§ Stated problem
Render every line of the listing below as a Markdown table with two columns, No. and Entry, numbering the rows and dropping any blank lines.

Item position listing:
_ _ _
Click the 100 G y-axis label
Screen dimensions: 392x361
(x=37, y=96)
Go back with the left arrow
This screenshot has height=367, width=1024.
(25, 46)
_ _ _
§ Answer in full
| No. | Entry |
|---|---|
| 1 | Click the 100 G y-axis label |
| 2 | Screen dimensions: 392x361 |
| 3 | (x=37, y=96) |
| 4 | Go back with the left arrow |
| 5 | This screenshot has height=367, width=1024. |
| 6 | (25, 46) |